TEXT SEGMENT:
= = = = =
The Enough Moment: Fighting to End Africa's Worst Human Rights Crimes
- Author: John Prendergast with Don Cheadle
- Cover artist: Finbarr O'Reilly (photo)
- Language: English
- Subject: Human rights
- Published: September 7, 2010 Random House
- Publication place: United States
- Media type: Softback
- Pages: 304
- ISBN: 978-0-307-46482-8 (0-307-46482-2)

= The Enough Moment =

2007 book by John Prendergast and Don Cheadle

The Enough Moment: Fighting to End Africa's Worst Human Rights Crimes is the second book co-authored by actor Don Cheadle, and co-founder of the Enough Project and human rights activist, John Prendergast. Cheadle and Prendergast's first book, Not On Our Watch: The Mission to End Genocide in Darfur and Beyond, was published in 2007.

==Release and Sales==
The Enough Moment details the efforts of both famous and unknown citizen activists, referred to as “Upstanders,” as they work to combat genocide, sexual violence, and child soldierdom in Africa. The book aims to further fuel public demand for an end to the genocide in the Darfur region of Sudan, the sexual violence in Congo resulting from the deadly trade in conflict minerals, and child soldier recruitment in northern Uganda. The book offers harrowing accounts of how victims of these atrocities have found the strength to help other survivors. The book also describes the actions that U.S. citizens have taken to aid those suffering from human rights abuses and provides practical ways in which ordinary citizens can get involved and make a difference. The book was published by Random House on September 7, 2010.
= = = = =
(Entries for locating text and elements)
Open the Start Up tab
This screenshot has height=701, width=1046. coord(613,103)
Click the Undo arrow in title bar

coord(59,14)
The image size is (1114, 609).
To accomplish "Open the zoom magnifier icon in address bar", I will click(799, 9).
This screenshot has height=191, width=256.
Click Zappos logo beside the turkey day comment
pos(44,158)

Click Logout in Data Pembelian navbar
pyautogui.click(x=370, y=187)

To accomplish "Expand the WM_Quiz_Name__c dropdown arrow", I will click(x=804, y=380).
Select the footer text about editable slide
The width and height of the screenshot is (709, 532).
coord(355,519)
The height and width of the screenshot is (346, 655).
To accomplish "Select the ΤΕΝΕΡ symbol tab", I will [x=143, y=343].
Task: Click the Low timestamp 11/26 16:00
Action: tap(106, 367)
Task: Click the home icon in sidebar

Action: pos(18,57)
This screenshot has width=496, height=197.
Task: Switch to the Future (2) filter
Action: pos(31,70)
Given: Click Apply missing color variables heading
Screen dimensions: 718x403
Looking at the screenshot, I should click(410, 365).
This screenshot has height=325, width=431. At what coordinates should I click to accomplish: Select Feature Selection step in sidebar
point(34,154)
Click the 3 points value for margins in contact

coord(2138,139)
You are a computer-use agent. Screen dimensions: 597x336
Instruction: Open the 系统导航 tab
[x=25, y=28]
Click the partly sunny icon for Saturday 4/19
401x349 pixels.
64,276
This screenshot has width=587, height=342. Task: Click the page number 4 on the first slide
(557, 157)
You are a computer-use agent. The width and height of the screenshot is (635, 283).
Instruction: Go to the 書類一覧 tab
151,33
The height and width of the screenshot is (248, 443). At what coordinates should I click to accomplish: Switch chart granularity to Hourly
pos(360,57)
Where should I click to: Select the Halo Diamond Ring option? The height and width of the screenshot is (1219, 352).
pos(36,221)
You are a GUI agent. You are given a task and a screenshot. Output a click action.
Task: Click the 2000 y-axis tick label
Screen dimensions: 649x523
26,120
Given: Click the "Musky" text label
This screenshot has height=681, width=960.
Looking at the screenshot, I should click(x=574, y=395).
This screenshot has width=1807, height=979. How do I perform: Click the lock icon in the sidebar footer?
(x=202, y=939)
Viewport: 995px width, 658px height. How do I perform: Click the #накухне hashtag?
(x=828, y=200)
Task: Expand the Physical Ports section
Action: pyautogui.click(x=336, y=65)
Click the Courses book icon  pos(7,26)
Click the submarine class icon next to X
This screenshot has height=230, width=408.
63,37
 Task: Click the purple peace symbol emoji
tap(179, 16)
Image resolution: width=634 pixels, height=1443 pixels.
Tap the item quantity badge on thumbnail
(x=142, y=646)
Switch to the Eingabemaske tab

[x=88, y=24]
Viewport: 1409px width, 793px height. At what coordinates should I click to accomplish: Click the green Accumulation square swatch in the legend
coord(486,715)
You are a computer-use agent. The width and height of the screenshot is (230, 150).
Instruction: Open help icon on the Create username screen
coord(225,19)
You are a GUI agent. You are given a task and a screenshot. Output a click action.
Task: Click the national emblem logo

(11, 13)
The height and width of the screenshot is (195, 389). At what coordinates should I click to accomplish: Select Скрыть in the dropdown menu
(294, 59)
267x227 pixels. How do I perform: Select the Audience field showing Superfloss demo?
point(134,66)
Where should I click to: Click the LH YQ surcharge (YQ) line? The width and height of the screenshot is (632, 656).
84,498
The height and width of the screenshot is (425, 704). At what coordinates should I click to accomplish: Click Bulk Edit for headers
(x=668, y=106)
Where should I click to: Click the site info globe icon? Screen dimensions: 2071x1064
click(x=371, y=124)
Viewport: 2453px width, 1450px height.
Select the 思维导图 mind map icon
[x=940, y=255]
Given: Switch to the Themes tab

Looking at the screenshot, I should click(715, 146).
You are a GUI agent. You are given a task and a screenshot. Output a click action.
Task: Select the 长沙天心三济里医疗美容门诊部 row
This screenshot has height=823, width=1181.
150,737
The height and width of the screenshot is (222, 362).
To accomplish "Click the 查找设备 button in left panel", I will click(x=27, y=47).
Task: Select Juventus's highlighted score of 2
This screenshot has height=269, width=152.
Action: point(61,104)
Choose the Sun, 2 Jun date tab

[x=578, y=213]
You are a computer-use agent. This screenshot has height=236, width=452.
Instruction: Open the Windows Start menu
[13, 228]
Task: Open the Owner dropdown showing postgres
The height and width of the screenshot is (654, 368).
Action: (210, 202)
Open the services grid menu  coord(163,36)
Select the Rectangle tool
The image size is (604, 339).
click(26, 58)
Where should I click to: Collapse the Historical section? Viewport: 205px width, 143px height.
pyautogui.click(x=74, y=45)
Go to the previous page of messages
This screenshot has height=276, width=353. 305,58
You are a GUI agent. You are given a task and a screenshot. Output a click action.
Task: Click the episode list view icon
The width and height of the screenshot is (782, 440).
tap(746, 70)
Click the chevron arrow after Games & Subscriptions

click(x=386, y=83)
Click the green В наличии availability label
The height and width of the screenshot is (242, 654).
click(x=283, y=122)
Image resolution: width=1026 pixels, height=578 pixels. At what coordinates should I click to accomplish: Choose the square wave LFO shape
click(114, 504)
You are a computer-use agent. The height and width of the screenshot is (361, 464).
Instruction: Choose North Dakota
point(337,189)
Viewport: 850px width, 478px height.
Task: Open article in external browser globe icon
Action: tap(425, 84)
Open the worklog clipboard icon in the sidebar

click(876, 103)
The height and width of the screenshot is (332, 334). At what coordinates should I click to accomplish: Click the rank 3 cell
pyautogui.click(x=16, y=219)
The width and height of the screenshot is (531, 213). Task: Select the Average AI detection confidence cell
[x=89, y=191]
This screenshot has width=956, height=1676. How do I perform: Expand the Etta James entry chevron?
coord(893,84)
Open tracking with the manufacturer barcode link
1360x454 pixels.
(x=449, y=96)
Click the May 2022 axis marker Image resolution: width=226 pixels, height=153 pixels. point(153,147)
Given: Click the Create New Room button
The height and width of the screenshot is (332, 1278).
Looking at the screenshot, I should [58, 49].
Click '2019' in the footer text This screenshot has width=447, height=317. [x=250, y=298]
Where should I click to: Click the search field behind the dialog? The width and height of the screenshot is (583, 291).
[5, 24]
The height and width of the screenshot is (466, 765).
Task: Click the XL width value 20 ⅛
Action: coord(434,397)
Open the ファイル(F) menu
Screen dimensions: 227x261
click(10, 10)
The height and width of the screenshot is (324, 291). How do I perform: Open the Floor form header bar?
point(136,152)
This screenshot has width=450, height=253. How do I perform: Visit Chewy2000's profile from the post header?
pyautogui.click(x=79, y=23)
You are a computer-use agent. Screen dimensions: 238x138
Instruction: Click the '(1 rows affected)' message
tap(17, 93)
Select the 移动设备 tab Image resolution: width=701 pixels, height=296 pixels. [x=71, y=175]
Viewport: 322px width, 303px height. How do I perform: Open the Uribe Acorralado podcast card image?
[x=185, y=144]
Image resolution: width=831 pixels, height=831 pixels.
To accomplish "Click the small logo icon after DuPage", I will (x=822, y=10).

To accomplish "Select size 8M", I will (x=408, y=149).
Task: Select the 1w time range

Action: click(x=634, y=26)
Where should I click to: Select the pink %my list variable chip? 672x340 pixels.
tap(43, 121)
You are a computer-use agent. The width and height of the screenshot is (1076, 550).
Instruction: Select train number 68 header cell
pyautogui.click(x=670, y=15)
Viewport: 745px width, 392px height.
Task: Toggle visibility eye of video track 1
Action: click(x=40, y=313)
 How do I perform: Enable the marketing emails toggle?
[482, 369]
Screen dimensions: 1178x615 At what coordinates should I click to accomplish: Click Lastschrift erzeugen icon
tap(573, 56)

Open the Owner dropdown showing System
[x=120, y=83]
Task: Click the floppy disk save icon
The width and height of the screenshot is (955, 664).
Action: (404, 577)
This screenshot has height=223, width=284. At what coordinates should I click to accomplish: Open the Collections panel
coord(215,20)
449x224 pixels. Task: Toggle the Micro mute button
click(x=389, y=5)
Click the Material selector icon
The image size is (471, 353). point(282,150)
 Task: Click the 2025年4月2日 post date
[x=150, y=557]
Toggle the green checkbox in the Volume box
= = = = =
EXERCISE 1:
According to the page on The Enough Moment, what name does the book give to the citizen activists it follows?
EXERCISE 2:
Using the page on The Enough Moment, explain what the sexual violence in Congo results from.
EXERCISE 3:
In the page on The Enough Moment, rewrite everything from "2007 book by" down to "published in 2007.", changing "co-authored" to "co-written".
The items above can be set aside, since nothing here depends on them.

FULL RESPONSE 1:
It calls them "Upstanders."

FULL RESPONSE 2:
The sexual violence in Congo results from the deadly trade in conflict minerals. The book aims to further fuel public demand for an end to that violence.

FULL RESPONSE 3:
2007 book by John Prendergast and Don Cheadle

The Enough Moment: Fighting to End Africa's Worst Human Rights Crimes is the second book co-written by actor Don Cheadle, and co-founder of the Enough Project and human rights activist, John Prendergast. Cheadle and Prendergast's first book, Not On Our Watch: The Mission to End Genocide in Darfur and Beyond, was published in 2007.